----- INFORMATION SUPPLIED
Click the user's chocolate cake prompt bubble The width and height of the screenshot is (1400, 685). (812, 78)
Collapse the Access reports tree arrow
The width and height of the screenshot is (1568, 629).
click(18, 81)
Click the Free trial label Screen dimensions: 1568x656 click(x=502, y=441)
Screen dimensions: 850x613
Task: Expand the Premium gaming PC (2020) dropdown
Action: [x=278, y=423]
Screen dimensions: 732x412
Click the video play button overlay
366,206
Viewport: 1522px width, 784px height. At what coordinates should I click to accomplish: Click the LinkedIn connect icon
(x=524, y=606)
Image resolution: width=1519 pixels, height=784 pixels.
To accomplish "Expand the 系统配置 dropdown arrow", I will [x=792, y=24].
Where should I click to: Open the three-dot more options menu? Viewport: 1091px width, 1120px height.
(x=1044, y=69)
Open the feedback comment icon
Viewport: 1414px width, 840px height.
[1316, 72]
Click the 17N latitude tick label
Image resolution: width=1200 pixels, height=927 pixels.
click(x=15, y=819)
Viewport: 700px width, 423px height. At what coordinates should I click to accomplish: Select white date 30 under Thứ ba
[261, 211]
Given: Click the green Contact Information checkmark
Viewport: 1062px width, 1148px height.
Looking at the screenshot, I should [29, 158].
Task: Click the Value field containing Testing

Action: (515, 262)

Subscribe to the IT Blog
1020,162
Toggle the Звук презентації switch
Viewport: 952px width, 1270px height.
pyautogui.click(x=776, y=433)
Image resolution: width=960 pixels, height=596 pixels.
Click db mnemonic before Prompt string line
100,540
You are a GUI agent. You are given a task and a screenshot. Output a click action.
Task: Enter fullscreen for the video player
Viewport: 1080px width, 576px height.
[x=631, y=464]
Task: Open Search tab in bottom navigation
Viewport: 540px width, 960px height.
----------
Within the data above, find the lines that contain the word "arrow" and copy each of them.

Collapse the Access reports tree arrow
To accomplish "Expand the 系统配置 dropdown arrow", I will [x=792, y=24].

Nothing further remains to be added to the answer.